▶ Data section
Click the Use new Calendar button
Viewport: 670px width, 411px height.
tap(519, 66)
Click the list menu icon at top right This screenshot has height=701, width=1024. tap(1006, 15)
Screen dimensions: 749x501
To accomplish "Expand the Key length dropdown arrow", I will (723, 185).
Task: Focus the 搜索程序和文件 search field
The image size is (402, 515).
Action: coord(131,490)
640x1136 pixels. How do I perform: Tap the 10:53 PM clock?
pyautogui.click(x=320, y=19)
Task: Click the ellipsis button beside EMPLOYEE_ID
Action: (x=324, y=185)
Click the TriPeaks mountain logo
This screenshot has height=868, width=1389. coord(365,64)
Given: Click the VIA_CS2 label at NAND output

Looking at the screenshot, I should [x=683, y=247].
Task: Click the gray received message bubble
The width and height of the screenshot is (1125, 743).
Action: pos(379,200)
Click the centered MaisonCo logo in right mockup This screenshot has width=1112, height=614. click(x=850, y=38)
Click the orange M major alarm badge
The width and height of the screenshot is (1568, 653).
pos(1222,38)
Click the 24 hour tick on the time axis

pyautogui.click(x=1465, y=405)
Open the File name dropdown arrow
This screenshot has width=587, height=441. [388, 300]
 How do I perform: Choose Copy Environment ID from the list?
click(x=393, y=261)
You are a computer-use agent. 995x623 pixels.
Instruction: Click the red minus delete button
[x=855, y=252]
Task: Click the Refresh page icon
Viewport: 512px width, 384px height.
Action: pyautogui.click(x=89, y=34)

▶ Required action
Taking the records above, retype every line from the one with "Click the TriPeaks mountain logo" down to the one with "You are a computer-use agent. 995x623 pixels.", exactly and with nothing else.

▶ Reply
Click the TriPeaks mountain logo
This screenshot has height=868, width=1389. coord(365,64)
Given: Click the VIA_CS2 label at NAND output

Looking at the screenshot, I should [x=683, y=247].
Task: Click the gray received message bubble
The width and height of the screenshot is (1125, 743).
Action: pos(379,200)
Click the centered MaisonCo logo in right mockup This screenshot has width=1112, height=614. click(x=850, y=38)
Click the orange M major alarm badge
The width and height of the screenshot is (1568, 653).
pos(1222,38)
Click the 24 hour tick on the time axis

pyautogui.click(x=1465, y=405)
Open the File name dropdown arrow
This screenshot has width=587, height=441. [388, 300]
 How do I perform: Choose Copy Environment ID from the list?
click(x=393, y=261)
You are a computer-use agent. 995x623 pixels.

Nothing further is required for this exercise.